▸ **DATASET CONTENT**:
=== Section Start ===

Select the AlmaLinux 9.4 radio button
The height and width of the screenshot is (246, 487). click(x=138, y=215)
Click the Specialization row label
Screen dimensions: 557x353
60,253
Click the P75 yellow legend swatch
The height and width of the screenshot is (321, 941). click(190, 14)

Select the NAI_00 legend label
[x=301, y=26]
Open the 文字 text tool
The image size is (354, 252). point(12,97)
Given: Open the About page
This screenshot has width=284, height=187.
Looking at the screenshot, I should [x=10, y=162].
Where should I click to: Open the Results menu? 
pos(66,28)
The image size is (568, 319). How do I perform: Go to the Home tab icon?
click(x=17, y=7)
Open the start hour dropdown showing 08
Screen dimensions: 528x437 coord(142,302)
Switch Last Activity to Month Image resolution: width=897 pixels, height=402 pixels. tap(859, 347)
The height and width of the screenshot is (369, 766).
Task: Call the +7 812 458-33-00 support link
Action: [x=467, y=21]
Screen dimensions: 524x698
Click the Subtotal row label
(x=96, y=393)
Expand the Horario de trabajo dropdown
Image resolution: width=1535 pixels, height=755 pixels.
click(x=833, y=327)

=== Section End ===
=== Section Start ===

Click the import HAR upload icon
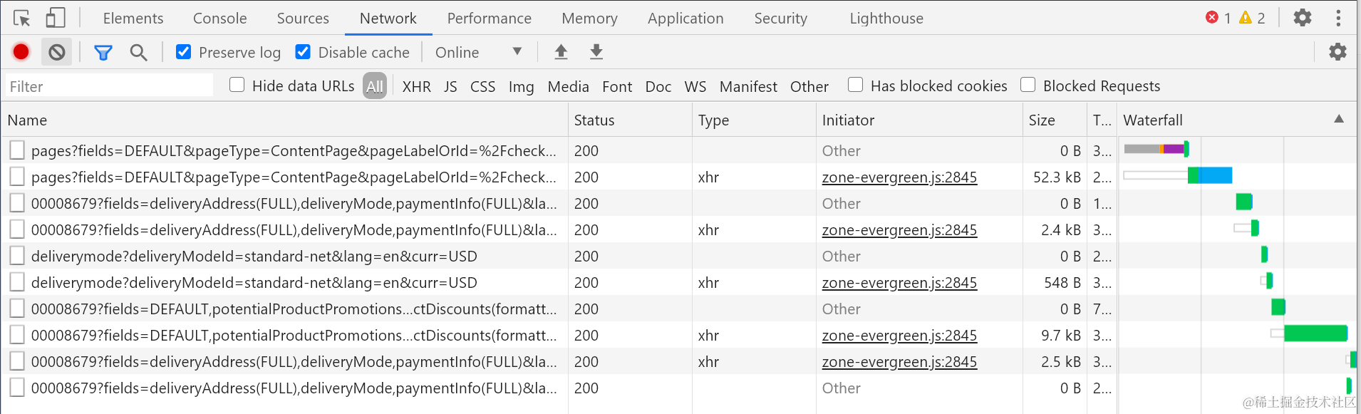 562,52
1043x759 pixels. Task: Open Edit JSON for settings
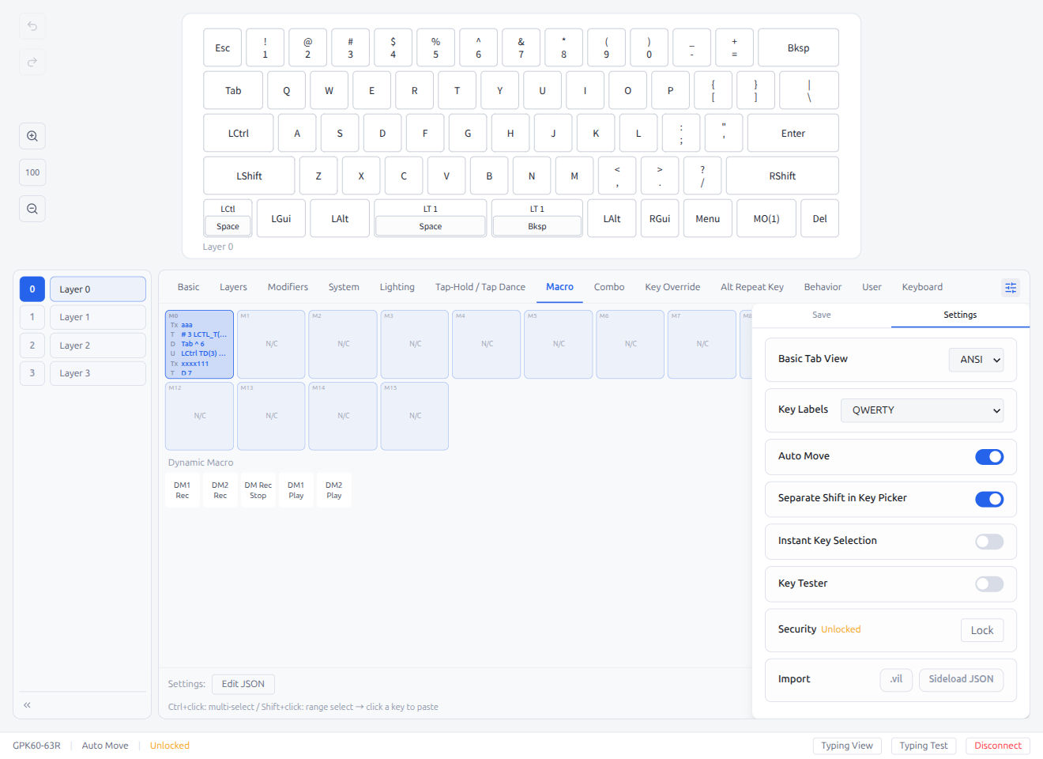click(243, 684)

=== Section End ===
=== Section Start ===

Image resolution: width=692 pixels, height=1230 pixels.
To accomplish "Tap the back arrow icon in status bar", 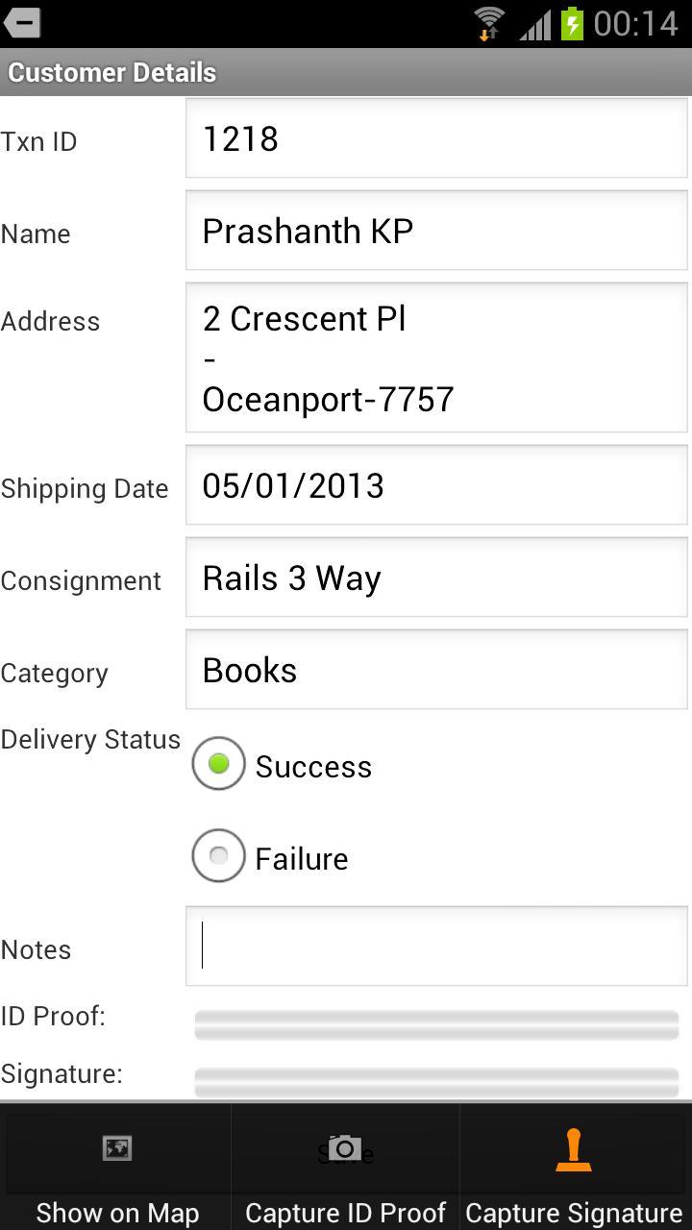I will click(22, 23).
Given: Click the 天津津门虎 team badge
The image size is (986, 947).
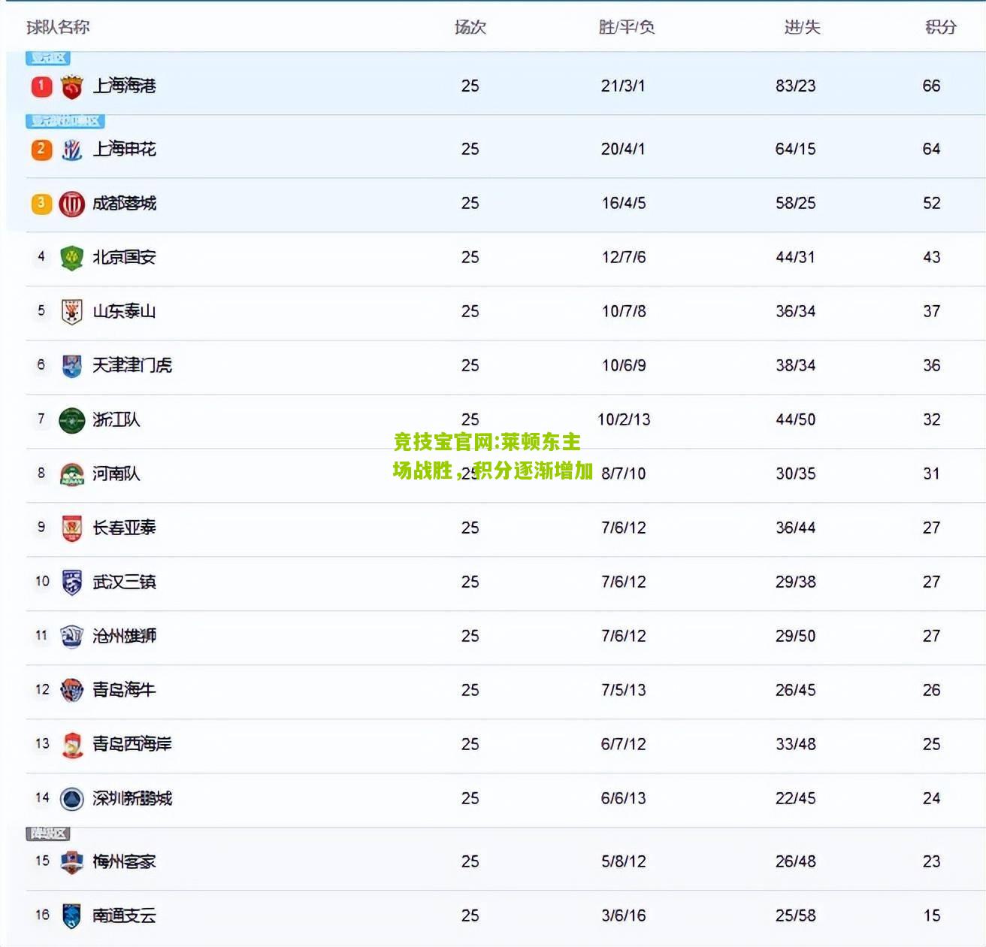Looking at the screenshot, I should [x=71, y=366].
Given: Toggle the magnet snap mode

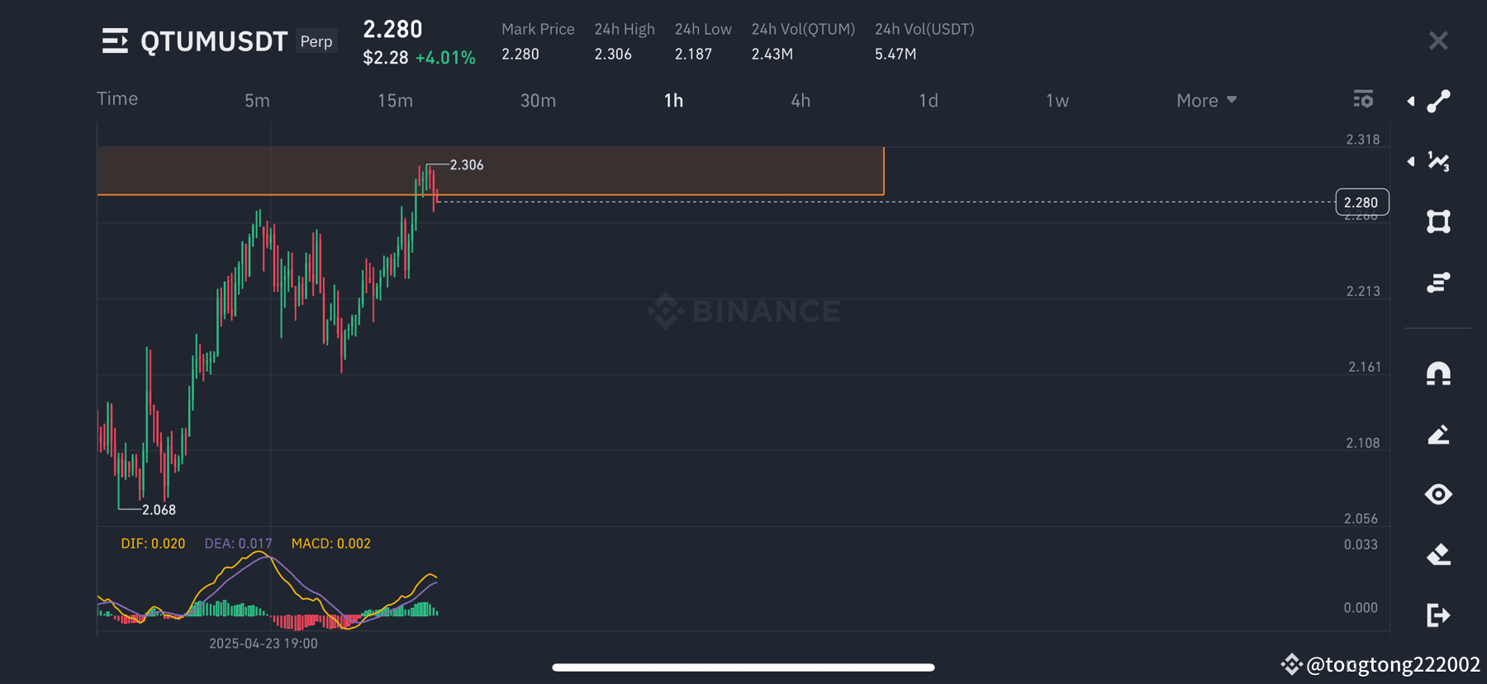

=== Section End ===

▸ **DESCRIPTION OF THE TASK**: Give back exactly the lines of the listing above that run from the line with "Select the NAI_00 legend label" to the line with "Expand the Horario de trabajo dropdown", inclusive.

▸ **YOUR RESPONSE**:
Select the NAI_00 legend label
[x=301, y=26]
Open the 文字 text tool
The image size is (354, 252). point(12,97)
Given: Open the About page
This screenshot has width=284, height=187.
Looking at the screenshot, I should [x=10, y=162].
Where should I click to: Open the Results menu? 
pos(66,28)
The image size is (568, 319). How do I perform: Go to the Home tab icon?
click(x=17, y=7)
Open the start hour dropdown showing 08
Screen dimensions: 528x437 coord(142,302)
Switch Last Activity to Month Image resolution: width=897 pixels, height=402 pixels. tap(859, 347)
The height and width of the screenshot is (369, 766).
Task: Call the +7 812 458-33-00 support link
Action: [x=467, y=21]
Screen dimensions: 524x698
Click the Subtotal row label
(x=96, y=393)
Expand the Horario de trabajo dropdown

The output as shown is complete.